He was only a child the first time he heard the words,
“Stop crying. Be a man.”
And just like that, a little boy learnt that tears were a crime.
So he swallowed them.
He swallowed the fear.
The confusion.
The hurt.
The loneliness.
He learnt to smile when he was breaking.
To laugh when he was tired.
To stay silent when something terrible happened to him because society had already taught him one painful lesson: “Boys don’t cry.”
And somehow, before he even understood what life truly meant, he was already being pushed to become “strong.”
That is the reality of so many boys today. Boys are forced to grow too fast. Childhood is cut short and replaced with pressure.

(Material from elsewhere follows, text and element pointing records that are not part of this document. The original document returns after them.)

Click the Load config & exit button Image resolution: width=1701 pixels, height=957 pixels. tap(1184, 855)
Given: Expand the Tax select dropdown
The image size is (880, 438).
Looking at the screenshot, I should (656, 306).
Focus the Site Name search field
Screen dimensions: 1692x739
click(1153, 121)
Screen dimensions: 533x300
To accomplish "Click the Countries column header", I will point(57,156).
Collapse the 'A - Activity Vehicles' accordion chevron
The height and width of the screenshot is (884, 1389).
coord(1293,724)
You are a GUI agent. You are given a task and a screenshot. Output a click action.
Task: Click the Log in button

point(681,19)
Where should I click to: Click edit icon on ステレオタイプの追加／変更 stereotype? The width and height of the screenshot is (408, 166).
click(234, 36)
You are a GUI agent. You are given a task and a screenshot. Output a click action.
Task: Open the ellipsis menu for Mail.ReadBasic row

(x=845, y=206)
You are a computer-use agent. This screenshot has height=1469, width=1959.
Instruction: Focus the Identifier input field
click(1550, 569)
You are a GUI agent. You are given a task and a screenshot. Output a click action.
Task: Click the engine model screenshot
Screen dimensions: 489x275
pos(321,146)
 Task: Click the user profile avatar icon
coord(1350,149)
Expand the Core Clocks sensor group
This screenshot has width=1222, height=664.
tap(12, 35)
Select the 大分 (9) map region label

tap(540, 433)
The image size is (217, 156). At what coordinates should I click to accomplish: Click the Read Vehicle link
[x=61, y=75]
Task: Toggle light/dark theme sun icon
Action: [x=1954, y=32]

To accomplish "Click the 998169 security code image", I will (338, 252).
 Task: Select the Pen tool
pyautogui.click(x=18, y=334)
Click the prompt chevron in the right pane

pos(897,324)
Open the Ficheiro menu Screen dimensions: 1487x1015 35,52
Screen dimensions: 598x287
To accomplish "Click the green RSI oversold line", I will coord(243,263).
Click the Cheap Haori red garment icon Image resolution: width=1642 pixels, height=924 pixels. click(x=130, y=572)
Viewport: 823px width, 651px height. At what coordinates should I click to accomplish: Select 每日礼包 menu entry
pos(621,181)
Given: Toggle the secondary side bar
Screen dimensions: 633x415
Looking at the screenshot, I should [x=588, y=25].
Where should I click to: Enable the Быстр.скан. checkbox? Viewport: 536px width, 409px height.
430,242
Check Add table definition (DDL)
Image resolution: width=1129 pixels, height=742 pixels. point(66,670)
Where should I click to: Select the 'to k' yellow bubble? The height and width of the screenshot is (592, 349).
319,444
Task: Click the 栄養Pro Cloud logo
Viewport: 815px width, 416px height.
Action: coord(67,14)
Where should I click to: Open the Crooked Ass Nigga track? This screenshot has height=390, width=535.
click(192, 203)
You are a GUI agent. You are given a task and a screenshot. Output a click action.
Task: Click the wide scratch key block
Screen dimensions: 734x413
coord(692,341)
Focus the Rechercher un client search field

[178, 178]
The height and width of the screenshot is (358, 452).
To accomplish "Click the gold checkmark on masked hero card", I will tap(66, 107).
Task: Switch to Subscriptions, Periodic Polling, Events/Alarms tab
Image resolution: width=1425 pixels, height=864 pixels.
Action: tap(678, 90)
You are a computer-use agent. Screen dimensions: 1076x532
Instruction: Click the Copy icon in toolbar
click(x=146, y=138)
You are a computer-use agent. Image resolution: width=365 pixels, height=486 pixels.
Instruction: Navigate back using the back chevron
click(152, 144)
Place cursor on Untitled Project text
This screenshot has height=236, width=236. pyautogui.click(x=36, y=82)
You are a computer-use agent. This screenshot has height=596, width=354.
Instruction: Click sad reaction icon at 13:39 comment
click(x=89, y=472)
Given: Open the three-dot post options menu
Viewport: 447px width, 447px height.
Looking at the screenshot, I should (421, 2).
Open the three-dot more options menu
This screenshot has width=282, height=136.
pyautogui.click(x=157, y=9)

Pressure to be tough. Pressure to provide. Pressure to never look weak. Pressure to carry pain quietly.
A little girl cries and people rush to comfort her.
A little boy cries and people ask him why he is acting like a girl.
From a very young age, the boy child is taught to suppress emotions instead of expressing them. He is told to “man up” even when he is hurting inside. He is expected to carry burdens his young heart can barely understand.
And sadly, when conversations about abuse, pain, neglect, and trauma happen, many boys are left out of the room as though they are incapable of being victims too. Society struggles to believe that boys can be abused. That boys can be broken. That boys can silently suffer too.
So many boys are carrying wounds nobody can see because they were never given the freedom to speak.
Some grew up hearing,
“You are a man.”
But nobody asked if they were okay.
Some learnt how to provide before they learnt how to heal.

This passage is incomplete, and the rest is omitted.